One way to perform such kind of performance testing is to use a simple iOS WebView app to load the pages and use the Instruments toolset (that comes with Xcode) to measure memory and response/load time.
Installing Instruments (comes with Xcode)
See https://mobpot.wordpress.com/2011/07/21/simulating-iphone-safari-browser/ for steps on installing Xcode. Once done, use Spotlight (ie. the “magnifying glass” icon on the top right hand corner of your Mac) to search for “Instruments”. Once activated, your screen should look like this:
Download and customize the WebView app
- Download the zip file from http://dblog.com.au/iphone-development/iphone-sdk-tutorial-build-your-very-own-web-browser/
- Unzip it
- Open the xcodeproj from Xcode
- The app was initially written for iOS 2.x so you’ll need to set the correct SDK version.
- To do this – Project->Edit Active Target “WebBrowserTutorial”. Base SDK – set to the latest eg. iOS 4.3
- On the “Simulator – 4.3 | Debug” tab on the top left hand corner of Xcode, set it to Simulator and iPhone Simulator
- Under “Classes” look for WebBrowserTutorialAppDelegate.m and the applicationDidFinishLaunching method
- Change the url to your desired URL
- Build & Run
Using Instruments to Perform Performance Testing
- Activate Instruments
- Under “iOS”, choose “Allocations” to see how memory is being allocated to the app, “Time Profiler” to see time used by various method calls, “Activity Monitor” to see system activity.

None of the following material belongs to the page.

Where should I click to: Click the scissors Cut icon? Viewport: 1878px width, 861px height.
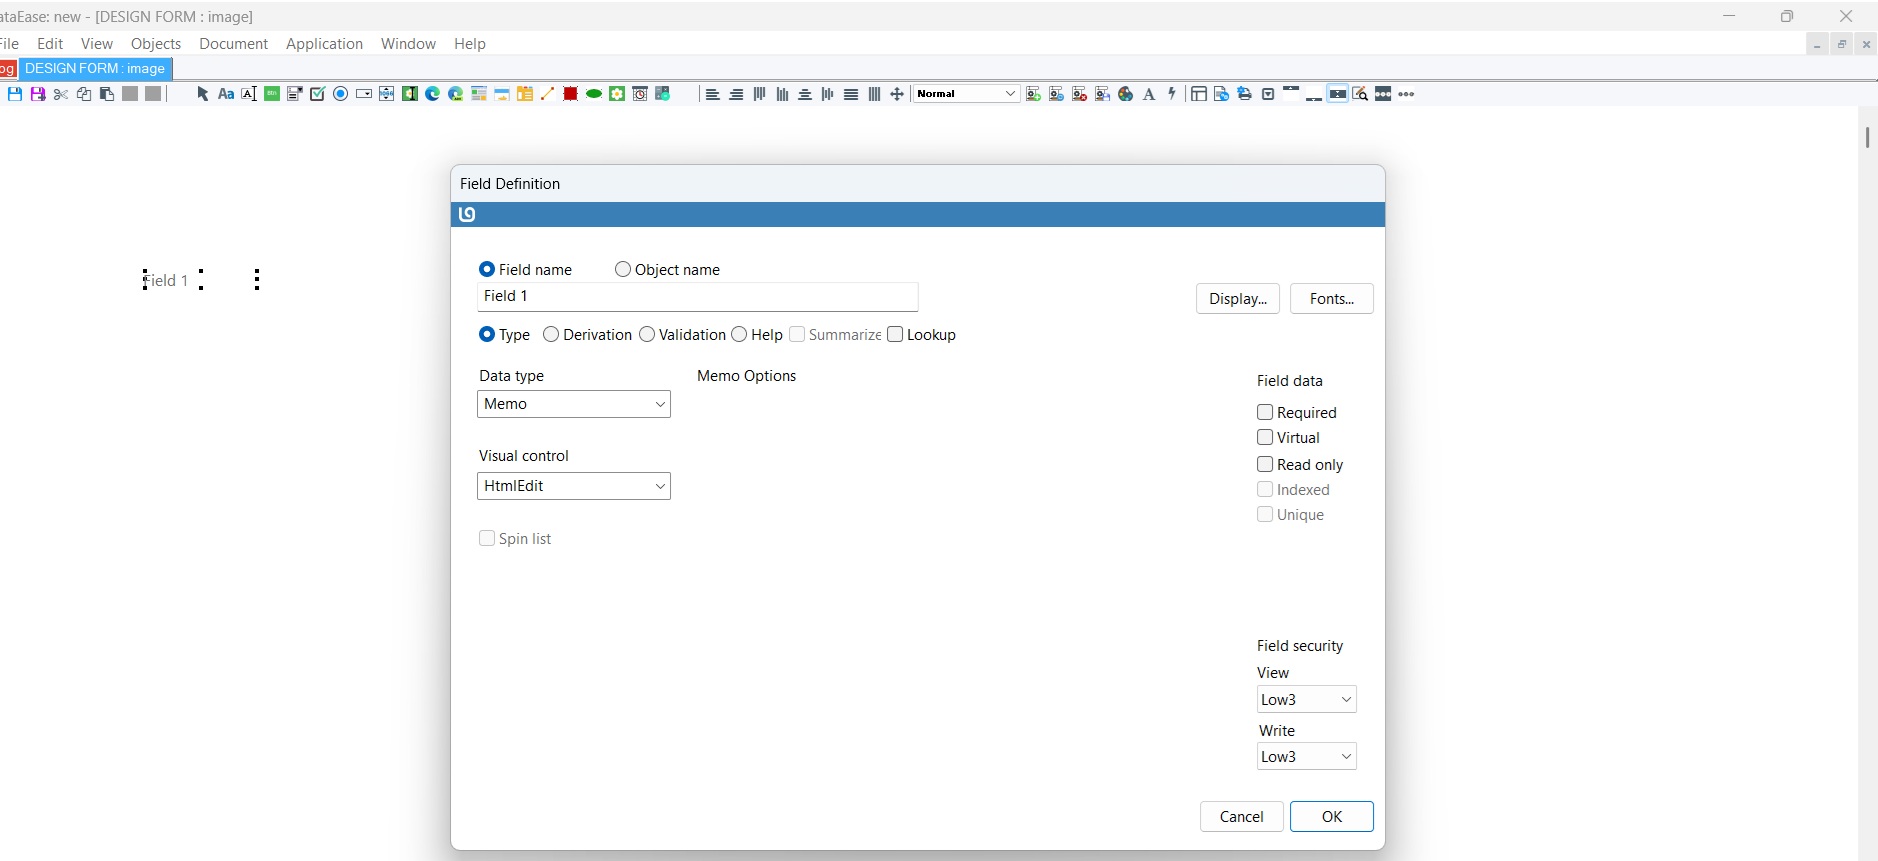[61, 94]
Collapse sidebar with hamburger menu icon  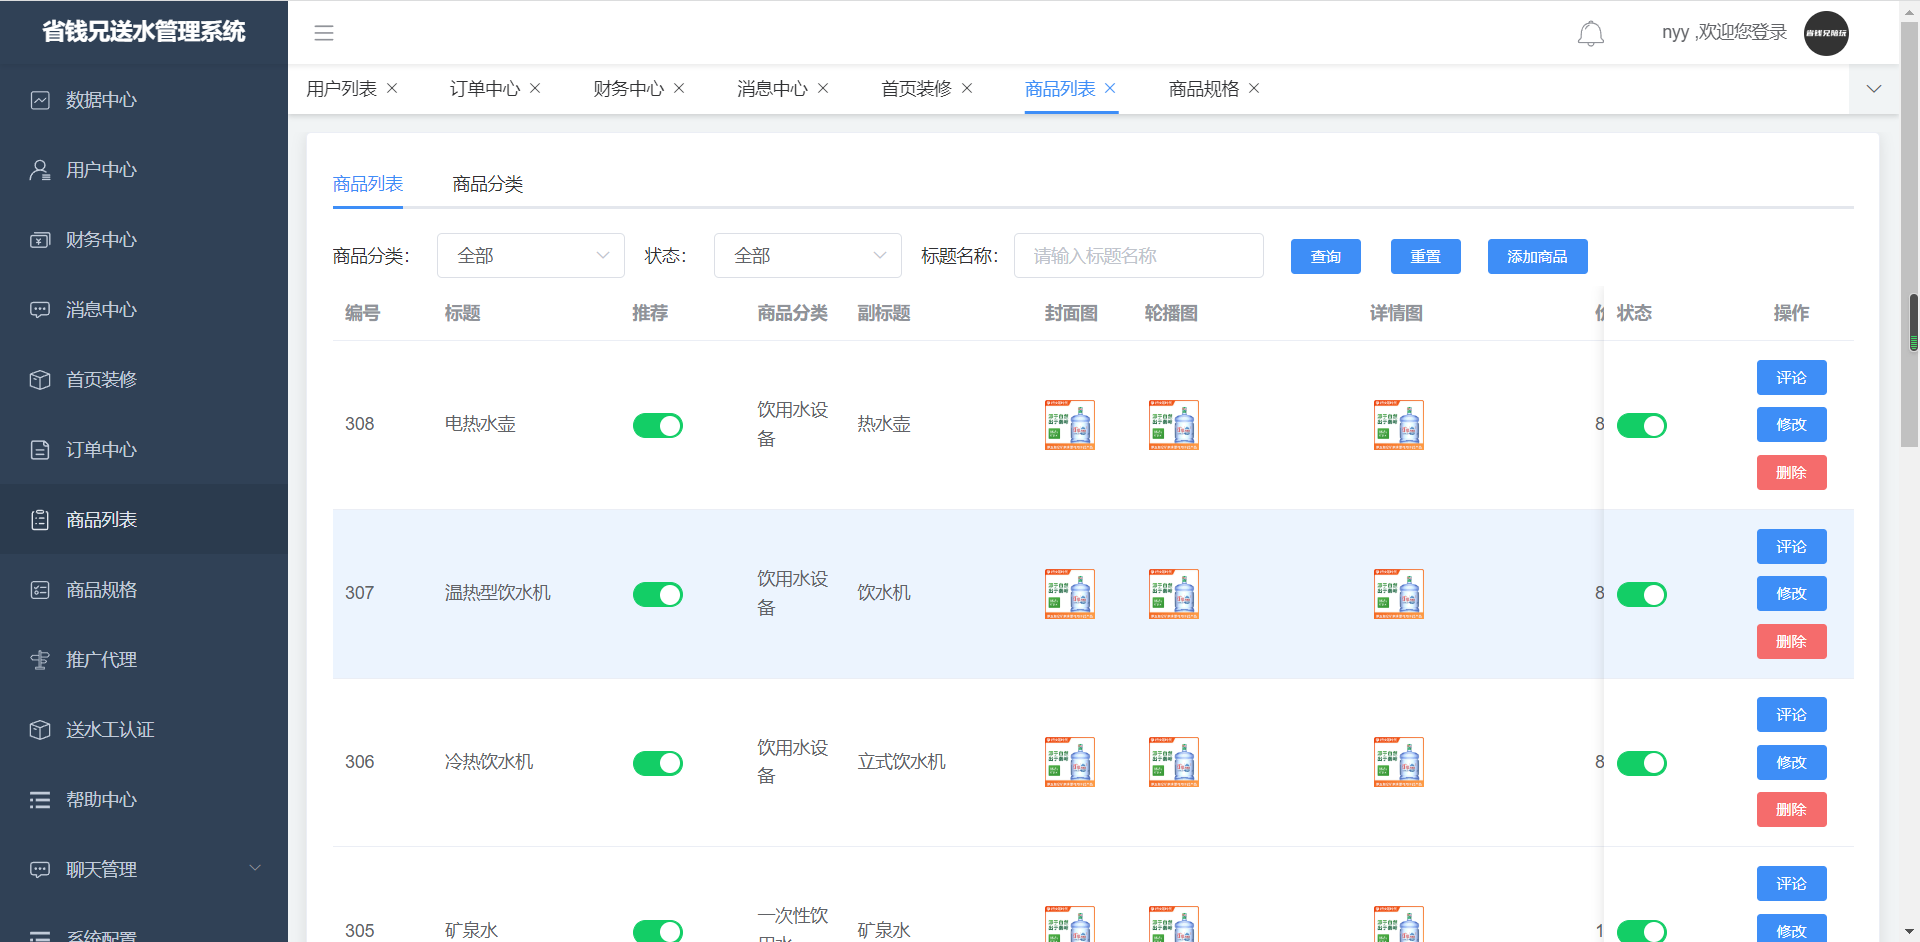(x=324, y=33)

- Next select the target app by clicking on the “Target” drop down list on the top left hand of the Instruments screen. Then choose the target app. The target app is a .app file that resides in the “build” directory of the folder you unzipped it in. Check the build settings in Xcode to locate the app file. You may also need to change the settings to generate the app file.
- Click the record button ie. the one with the big red dot.
- You can then see the results displayed on the Instruments dashboard.